[RECORDS FOR THE EXERCISE]

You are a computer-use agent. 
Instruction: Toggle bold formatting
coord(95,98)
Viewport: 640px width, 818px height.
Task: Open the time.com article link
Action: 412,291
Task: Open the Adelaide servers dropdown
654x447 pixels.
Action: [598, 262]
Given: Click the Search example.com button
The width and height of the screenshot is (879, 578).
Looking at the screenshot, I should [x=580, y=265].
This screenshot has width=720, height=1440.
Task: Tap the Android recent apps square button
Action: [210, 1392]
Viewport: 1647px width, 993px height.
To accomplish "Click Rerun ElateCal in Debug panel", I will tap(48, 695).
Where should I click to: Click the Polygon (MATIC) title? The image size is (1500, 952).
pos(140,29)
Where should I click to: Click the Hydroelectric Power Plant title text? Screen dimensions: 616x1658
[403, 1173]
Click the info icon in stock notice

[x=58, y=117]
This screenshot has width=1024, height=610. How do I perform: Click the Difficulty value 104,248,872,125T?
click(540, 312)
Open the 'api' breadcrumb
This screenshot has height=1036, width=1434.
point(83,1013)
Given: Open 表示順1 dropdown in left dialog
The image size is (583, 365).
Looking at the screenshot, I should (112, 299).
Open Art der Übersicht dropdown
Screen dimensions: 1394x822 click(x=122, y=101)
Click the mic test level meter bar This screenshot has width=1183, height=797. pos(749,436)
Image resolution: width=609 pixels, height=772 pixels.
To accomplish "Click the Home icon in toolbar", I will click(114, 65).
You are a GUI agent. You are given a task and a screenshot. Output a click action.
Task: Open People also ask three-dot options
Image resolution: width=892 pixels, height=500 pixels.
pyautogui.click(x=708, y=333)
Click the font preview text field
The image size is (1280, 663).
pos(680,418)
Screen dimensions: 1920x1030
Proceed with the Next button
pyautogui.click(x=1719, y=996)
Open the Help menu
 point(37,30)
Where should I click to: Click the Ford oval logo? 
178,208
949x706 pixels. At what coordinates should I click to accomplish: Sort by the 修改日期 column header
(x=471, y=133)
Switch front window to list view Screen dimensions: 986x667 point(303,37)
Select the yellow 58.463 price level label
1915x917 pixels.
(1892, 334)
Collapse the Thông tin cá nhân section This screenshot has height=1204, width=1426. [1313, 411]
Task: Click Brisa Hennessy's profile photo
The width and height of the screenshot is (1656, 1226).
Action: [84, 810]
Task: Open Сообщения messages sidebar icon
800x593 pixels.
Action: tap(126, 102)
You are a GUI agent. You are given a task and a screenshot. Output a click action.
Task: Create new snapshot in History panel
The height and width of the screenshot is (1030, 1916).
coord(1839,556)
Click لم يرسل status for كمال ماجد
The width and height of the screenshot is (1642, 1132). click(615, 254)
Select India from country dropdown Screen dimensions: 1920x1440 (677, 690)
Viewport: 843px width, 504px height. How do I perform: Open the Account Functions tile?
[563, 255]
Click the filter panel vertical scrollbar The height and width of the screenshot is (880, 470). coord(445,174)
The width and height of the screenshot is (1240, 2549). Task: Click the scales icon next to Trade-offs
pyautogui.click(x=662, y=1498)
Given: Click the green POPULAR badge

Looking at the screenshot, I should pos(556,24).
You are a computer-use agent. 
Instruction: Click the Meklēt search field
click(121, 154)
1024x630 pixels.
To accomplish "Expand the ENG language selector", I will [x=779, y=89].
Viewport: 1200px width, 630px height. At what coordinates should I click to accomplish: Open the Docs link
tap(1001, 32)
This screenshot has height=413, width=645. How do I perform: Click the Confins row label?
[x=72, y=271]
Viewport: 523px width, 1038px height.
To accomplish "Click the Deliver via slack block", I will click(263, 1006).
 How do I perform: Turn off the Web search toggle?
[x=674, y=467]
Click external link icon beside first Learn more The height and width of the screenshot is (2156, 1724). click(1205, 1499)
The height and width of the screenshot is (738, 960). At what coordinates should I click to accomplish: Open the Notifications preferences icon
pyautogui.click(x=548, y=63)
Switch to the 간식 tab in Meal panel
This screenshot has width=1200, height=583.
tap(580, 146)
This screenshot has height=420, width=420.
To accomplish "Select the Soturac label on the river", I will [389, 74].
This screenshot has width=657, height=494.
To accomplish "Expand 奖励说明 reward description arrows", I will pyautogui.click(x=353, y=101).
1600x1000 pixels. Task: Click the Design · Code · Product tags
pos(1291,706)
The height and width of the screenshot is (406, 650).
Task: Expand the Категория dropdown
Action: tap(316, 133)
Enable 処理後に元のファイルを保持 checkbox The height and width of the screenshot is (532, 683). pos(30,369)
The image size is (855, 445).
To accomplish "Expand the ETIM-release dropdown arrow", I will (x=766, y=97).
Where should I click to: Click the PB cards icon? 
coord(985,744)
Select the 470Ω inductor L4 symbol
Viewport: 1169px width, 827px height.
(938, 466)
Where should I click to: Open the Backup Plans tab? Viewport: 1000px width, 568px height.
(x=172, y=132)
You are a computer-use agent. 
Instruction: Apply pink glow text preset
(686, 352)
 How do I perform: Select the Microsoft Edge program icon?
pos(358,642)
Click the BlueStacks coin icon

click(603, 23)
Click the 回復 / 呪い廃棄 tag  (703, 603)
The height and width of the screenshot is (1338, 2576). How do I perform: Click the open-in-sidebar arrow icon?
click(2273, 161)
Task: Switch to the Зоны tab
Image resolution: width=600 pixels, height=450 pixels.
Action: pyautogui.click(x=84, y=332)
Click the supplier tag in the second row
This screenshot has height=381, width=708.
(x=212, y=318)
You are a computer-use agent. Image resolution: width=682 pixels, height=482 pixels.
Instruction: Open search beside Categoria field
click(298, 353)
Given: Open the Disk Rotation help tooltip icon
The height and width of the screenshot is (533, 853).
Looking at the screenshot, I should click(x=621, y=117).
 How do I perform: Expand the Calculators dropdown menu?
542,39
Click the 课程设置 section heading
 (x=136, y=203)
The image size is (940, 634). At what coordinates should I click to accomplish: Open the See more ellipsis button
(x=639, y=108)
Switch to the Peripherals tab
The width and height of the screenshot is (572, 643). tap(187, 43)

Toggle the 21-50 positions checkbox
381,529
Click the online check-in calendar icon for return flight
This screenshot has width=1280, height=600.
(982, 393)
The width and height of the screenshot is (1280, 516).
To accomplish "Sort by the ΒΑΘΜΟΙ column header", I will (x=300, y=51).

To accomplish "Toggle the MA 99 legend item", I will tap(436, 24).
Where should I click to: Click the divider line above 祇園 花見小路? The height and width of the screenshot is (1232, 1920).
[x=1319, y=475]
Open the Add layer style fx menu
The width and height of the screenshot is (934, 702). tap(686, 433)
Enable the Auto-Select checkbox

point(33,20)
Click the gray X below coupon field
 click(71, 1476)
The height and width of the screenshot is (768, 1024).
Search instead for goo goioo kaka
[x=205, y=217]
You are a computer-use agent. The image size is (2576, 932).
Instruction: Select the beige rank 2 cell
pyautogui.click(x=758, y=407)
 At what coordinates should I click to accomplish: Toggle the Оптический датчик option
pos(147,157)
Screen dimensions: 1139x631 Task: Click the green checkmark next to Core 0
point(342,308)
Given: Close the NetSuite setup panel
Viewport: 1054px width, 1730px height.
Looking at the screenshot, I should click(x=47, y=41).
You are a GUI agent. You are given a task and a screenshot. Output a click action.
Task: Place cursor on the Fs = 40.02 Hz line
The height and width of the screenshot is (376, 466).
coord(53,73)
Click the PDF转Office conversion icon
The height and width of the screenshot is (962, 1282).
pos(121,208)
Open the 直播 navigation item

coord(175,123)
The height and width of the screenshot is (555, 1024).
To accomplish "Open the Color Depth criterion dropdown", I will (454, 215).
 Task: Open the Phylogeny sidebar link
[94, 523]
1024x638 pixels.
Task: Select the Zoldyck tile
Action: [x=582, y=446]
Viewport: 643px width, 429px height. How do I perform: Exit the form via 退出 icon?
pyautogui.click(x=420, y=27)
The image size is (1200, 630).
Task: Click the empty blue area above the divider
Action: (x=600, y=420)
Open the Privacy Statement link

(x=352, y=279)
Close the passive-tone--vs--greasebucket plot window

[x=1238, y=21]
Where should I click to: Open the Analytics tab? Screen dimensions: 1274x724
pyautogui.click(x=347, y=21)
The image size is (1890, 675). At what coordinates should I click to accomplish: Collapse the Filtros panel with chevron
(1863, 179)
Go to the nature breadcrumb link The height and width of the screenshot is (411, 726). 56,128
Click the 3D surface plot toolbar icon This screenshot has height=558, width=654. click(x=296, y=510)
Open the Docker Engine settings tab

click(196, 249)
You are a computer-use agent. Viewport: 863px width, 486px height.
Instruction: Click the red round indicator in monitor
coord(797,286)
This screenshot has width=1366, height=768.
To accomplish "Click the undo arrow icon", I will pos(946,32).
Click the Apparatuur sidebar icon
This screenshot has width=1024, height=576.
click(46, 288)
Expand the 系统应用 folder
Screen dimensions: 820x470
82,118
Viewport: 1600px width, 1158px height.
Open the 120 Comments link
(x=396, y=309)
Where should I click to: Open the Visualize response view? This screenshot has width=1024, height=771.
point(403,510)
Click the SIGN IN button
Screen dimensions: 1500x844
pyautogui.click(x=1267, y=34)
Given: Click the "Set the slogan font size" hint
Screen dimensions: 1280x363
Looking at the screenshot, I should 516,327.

[/RECORDS FOR THE EXERCISE]

Would you give the number of lines above that hold "breadcrumb"? Only the number is needed.

> _ANSWER SPACE_
2